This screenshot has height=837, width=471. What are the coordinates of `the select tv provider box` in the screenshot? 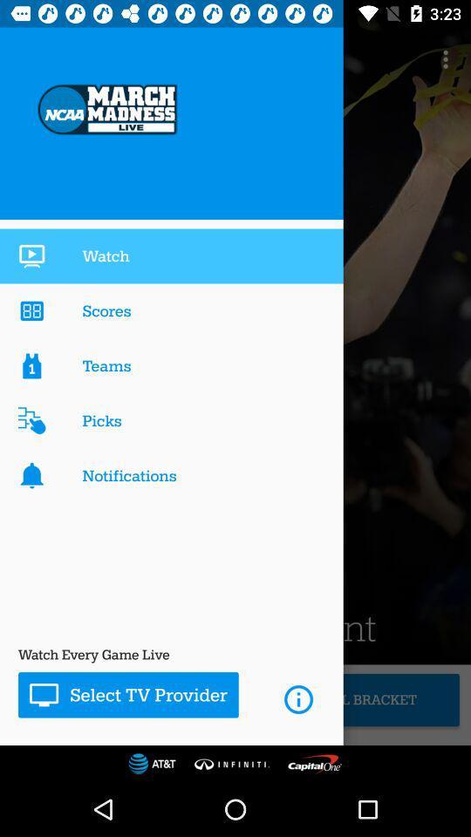 It's located at (127, 695).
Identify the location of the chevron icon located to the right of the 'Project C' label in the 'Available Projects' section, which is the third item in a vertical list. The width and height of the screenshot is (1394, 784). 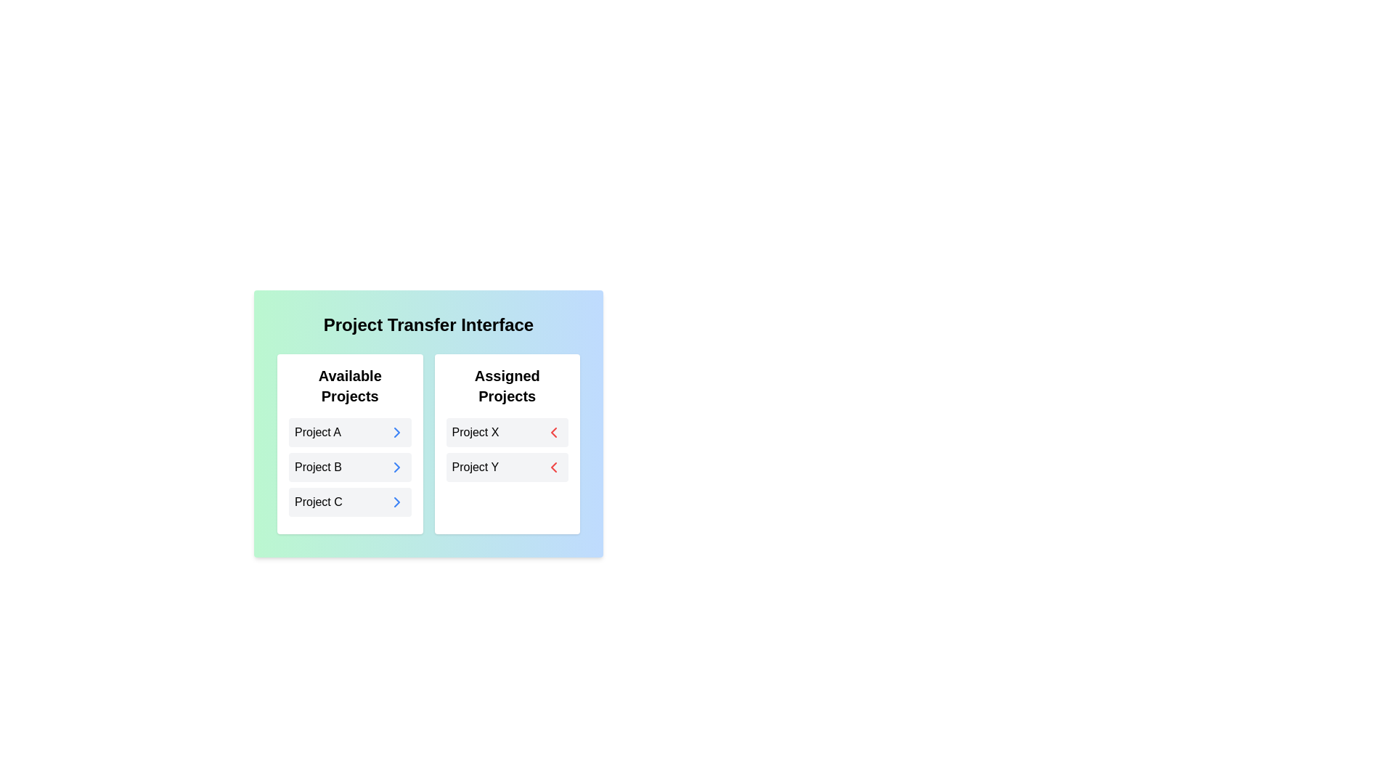
(397, 501).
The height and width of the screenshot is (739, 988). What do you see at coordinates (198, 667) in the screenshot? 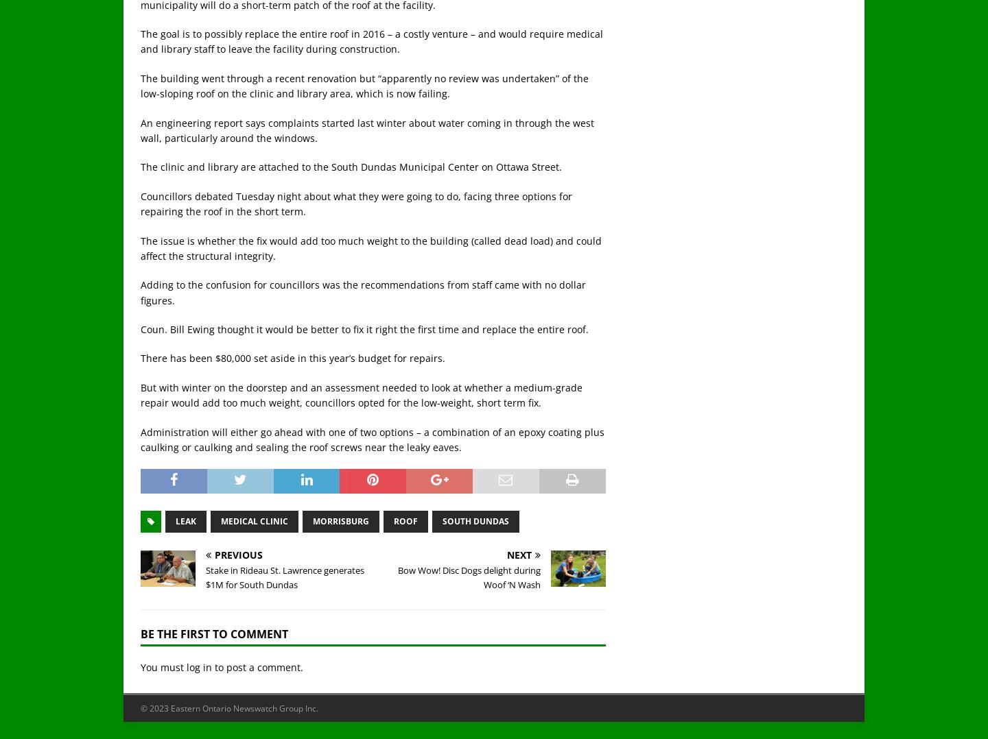
I see `'log in'` at bounding box center [198, 667].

◆ ◆ ◆ ◆

Convert the rows, beginning at the line that contains "The height and" and stopping after the last line of the rows, into a JSON list of strings, one string per line, leaving out blank lines and the pictures.

[
  "The height and width of the screenshot is (739, 988). What do you see at coordinates (198, 667) in the screenshot? ",
  "I see `'log in'` at bounding box center [198, 667]."
]